* _TASK PROMPT_
Every line from the one containing "Image resolution: width=1024" through the end of the data is to be copied exactly, and nothing outside that range.

[MATERIAL FOR THE TASK Boundary: Start]

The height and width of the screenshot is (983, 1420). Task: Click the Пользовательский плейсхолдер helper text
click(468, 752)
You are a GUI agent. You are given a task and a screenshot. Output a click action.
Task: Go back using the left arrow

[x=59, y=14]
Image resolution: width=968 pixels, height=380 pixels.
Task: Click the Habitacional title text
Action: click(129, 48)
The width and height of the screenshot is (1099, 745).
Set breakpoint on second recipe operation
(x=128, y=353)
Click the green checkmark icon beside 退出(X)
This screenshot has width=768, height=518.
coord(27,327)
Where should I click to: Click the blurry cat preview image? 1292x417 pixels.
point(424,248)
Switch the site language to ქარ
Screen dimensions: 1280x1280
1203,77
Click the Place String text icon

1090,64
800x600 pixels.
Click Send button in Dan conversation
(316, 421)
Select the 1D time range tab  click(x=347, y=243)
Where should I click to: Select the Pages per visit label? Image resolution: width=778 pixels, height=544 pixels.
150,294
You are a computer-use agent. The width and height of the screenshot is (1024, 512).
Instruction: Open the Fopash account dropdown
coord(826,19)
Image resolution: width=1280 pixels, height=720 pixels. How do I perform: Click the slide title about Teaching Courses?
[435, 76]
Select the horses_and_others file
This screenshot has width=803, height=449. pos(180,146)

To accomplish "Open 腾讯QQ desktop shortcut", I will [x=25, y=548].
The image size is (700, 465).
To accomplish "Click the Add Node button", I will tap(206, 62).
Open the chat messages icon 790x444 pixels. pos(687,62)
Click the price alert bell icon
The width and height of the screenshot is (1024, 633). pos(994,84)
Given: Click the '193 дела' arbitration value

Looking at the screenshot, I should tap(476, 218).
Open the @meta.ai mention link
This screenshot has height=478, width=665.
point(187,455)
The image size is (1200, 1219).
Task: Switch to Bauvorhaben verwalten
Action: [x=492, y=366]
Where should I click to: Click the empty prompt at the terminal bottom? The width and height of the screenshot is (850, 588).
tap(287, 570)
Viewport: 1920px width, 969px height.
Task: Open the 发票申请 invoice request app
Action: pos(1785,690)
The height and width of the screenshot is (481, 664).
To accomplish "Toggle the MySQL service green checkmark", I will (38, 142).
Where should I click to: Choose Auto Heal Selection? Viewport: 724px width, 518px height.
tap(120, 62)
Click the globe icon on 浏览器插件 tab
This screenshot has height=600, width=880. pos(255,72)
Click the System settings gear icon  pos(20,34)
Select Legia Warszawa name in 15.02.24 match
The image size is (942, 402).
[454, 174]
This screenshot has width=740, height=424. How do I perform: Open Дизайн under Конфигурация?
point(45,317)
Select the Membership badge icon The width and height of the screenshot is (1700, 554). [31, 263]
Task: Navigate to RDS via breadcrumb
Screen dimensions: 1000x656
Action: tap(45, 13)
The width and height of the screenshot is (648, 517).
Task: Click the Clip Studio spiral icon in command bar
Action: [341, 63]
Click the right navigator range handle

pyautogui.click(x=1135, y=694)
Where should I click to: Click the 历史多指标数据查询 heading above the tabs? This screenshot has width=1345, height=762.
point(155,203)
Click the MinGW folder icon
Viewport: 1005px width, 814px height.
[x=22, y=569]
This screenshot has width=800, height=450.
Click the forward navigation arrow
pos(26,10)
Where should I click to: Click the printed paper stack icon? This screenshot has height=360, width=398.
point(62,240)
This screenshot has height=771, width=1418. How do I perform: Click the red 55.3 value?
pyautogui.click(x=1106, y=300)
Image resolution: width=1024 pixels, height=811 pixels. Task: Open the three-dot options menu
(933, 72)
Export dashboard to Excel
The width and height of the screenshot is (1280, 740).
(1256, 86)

[MATERIAL FOR THE TASK Boundary: End]

* _RESPONSE AREA_
Image resolution: width=1024 pixels, height=811 pixels. Task: Open the three-dot options menu
(933, 72)
Export dashboard to Excel
The width and height of the screenshot is (1280, 740).
(1256, 86)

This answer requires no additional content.